Mark Rosenfelder has done a lot of work on the languages related to
his Verdurian. If you're interested to see how he did it, go to
and go to the section about Virtual Verduria.
> The conlang I'm working on now is intended to be an old ancestral
> language, mainly for old manuscripts, etc.; I'm just wondering what other
> ways (besides sound change and slight grammatical alterations) people have
> come up with for deriving new conlangs from ancestral ones.
Well, my active project, Phaleran, derives from Tlaspi, a trader language.
I've only really worked on the phonological shifts: Tlaspi's three phoneme
inventory of /i u a/ doubles by acquiring phonemic length, which is a shift
common to all Tlaspian languages; Phaleran innovates further, by developing
allophonic [e] and [o], and then further makes these phonemic, later. It
also absorbs a whole raft of glottalic consonants from C'ali [ts'ali], a Non-
Tlaspian language that rose to preeminence at one point.

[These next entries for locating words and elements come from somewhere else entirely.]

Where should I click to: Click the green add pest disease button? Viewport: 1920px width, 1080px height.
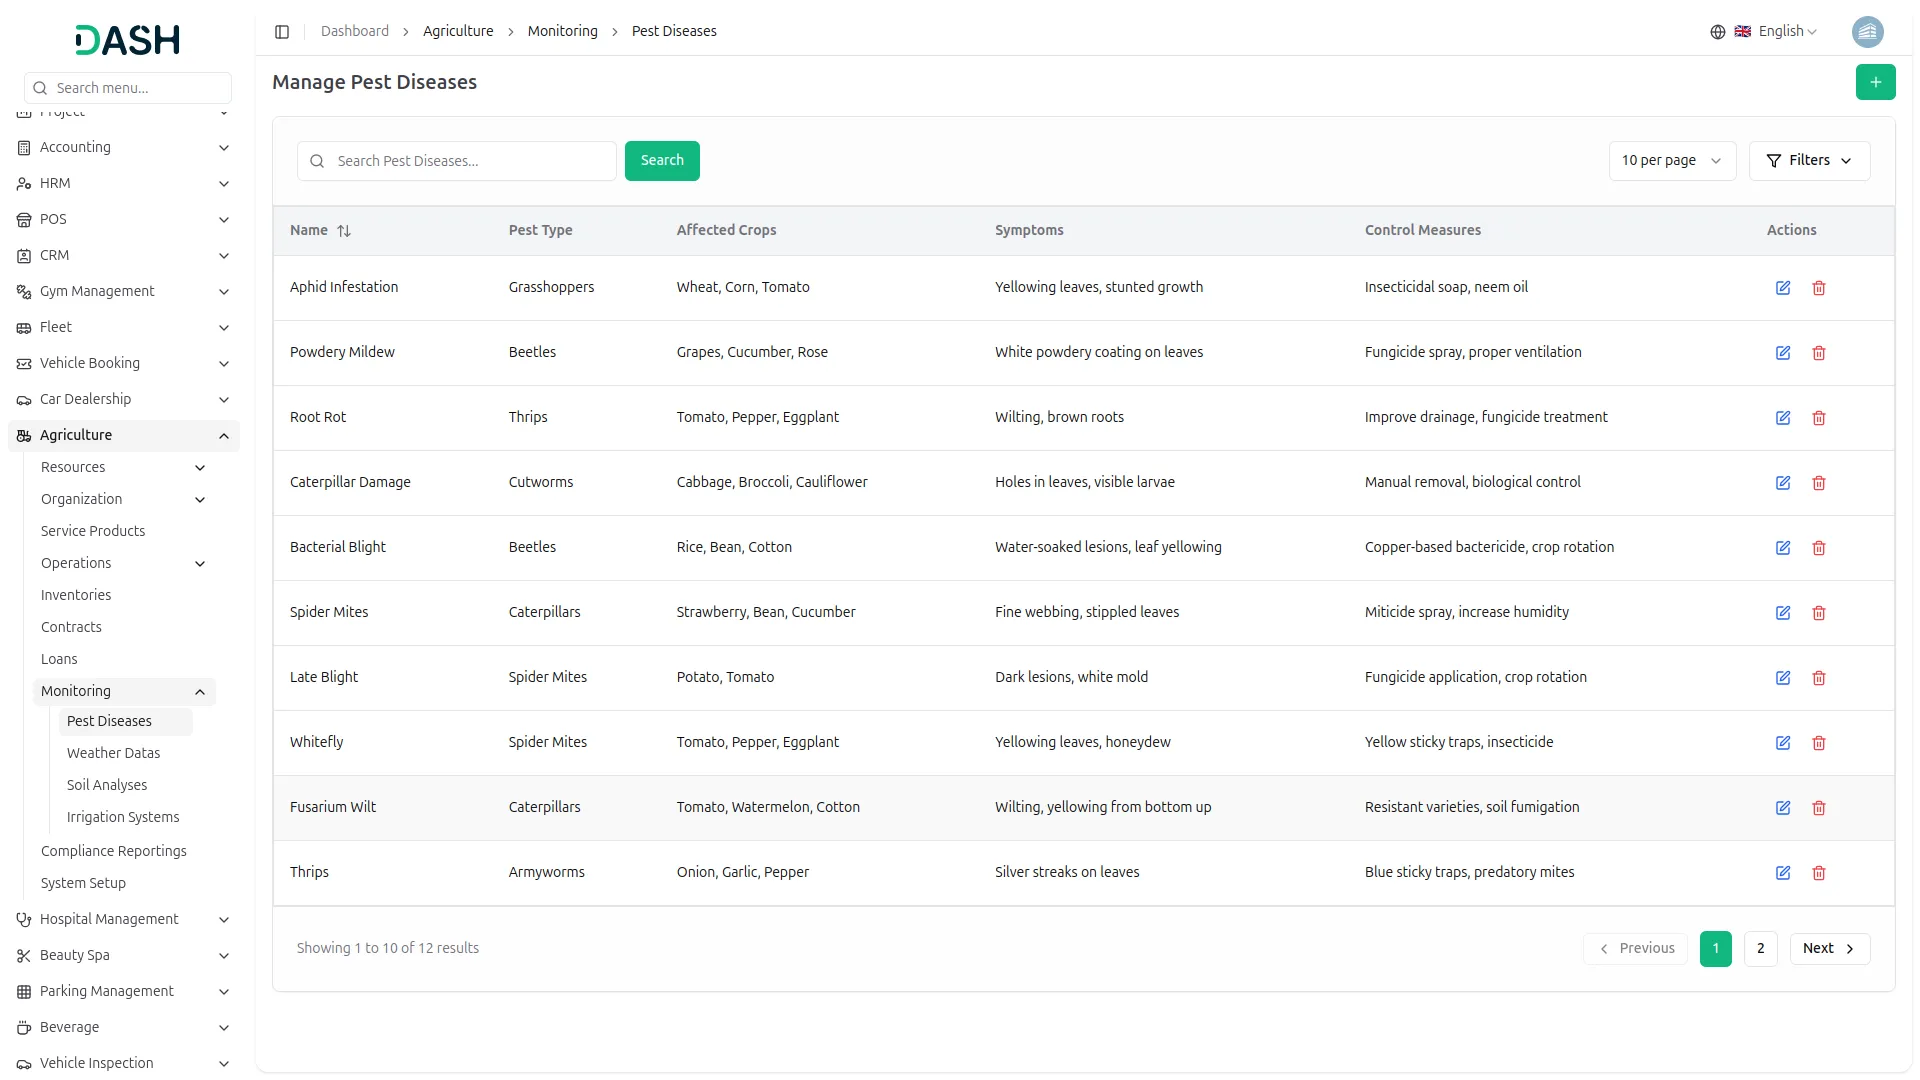(1875, 82)
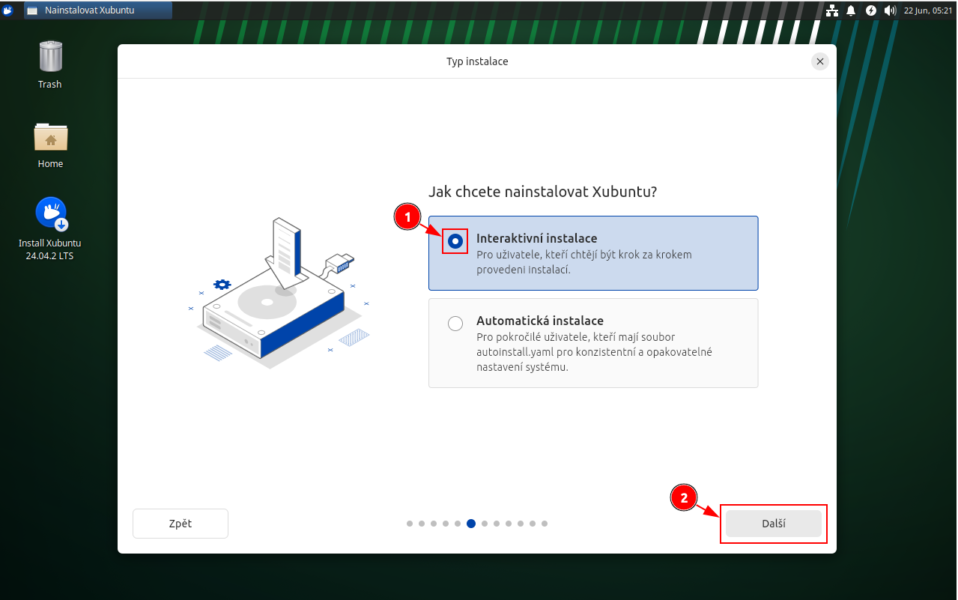Screen dimensions: 958x600
Task: Choose the Automatická instalace radio option
Action: [456, 323]
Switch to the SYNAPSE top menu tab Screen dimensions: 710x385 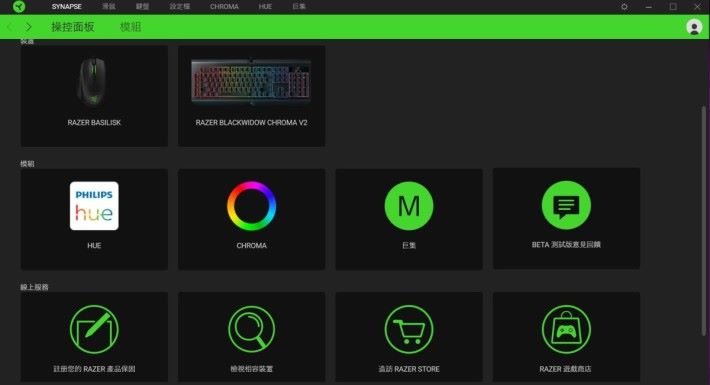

> On a related note, I find it interesting that most of the time, languages
> tend to simplify themselves rather than develop new structures,
> My theory is that widespread acceptance of a language usually causes it to
> "degrade" or "simplify", losing a lot of old constructs in the process.
> But I've yet to come up with a plausible explanation for languages
> becoming *more* complex as they evolve.
Not really. If all languages simplified, that would beg the question: "How
complicated would the original ancestor language have to be?" After at
least 100k years of language, the ancestor would have to be virtually
infinitely complex to allow the kinds of complexity that we see in today's
Moreover, in languages with extremely long written records, like Egyptian,
you can actually *see* the language cycling through predominantly fusional,
then isolating and then agglutinating, where the complexity of the language
shifts from syntax to morphology and back again.
Tom Wier | "Cogito ergo sum, sed credo ergo ero."